DATA PROVIDED
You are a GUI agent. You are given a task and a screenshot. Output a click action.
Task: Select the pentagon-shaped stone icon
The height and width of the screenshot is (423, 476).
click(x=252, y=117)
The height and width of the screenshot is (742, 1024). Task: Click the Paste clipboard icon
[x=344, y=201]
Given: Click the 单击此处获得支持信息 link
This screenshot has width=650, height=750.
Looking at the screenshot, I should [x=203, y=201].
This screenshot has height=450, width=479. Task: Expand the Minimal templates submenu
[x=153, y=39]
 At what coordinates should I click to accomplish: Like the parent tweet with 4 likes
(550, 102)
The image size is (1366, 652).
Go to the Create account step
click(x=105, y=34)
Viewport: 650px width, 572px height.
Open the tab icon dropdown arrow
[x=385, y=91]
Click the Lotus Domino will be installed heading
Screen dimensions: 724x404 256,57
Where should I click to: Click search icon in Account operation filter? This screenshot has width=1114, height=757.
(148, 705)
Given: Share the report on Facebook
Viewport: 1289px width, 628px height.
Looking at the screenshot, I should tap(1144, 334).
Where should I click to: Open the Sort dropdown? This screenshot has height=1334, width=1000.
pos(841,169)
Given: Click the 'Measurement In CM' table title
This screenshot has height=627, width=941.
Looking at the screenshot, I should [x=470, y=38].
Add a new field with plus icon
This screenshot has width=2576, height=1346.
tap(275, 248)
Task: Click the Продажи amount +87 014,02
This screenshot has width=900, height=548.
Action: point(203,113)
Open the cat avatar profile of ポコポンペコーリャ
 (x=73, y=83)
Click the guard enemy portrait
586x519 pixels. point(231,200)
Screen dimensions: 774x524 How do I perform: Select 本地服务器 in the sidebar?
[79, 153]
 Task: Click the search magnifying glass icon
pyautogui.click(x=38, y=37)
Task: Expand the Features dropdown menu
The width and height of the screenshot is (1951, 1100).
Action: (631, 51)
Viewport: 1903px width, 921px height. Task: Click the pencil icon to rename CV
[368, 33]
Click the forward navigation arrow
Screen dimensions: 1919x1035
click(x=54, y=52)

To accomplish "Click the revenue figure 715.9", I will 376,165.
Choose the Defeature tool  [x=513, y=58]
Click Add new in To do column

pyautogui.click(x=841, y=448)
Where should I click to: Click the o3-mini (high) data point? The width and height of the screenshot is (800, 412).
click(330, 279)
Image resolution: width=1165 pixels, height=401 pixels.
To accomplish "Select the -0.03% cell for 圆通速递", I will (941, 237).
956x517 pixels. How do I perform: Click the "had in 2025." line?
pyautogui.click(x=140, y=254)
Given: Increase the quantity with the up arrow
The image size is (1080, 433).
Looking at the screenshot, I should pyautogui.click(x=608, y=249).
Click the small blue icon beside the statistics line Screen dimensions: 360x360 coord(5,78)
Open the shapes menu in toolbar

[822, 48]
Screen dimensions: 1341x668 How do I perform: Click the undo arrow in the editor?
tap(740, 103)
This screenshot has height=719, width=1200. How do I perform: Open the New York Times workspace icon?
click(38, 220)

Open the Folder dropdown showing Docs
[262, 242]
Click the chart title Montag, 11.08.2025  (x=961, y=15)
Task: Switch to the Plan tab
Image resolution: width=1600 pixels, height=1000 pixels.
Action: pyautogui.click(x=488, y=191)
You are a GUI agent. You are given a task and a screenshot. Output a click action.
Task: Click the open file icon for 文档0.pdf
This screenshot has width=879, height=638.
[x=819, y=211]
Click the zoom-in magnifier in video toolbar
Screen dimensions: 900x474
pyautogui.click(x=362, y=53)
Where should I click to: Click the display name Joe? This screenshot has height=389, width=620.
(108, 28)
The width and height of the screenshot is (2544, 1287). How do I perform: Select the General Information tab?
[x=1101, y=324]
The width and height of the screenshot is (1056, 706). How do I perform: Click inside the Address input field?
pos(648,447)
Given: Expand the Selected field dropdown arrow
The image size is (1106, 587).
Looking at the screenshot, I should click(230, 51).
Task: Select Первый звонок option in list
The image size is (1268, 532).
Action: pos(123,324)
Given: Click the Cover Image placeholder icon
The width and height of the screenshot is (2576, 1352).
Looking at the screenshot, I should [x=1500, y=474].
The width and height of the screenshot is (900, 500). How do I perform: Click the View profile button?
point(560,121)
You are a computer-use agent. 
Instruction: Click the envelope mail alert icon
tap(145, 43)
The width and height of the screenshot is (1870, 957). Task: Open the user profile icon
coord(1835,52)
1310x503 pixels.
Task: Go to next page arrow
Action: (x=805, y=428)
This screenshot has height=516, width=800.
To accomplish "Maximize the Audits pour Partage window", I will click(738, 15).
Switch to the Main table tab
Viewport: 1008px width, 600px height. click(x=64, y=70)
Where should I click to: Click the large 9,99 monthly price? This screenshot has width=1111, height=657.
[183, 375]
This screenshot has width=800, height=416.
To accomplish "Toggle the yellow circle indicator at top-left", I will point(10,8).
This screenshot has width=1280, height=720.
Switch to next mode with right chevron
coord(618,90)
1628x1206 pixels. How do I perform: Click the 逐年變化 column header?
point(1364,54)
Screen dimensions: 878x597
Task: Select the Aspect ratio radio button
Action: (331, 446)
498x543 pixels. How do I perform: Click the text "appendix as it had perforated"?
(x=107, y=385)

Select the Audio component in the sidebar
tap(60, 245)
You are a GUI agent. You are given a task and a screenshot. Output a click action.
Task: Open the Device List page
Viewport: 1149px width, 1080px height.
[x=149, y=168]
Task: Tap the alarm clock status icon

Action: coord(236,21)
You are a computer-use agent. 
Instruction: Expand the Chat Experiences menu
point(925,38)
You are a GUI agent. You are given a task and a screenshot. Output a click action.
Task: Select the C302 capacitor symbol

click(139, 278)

TASK DETAILS
Those lines above that contain the string "title" should be returned.

REPLY
Given: Click the 'Measurement In CM' table title
Click the chart title Montag, 11.08.2025  (x=961, y=15)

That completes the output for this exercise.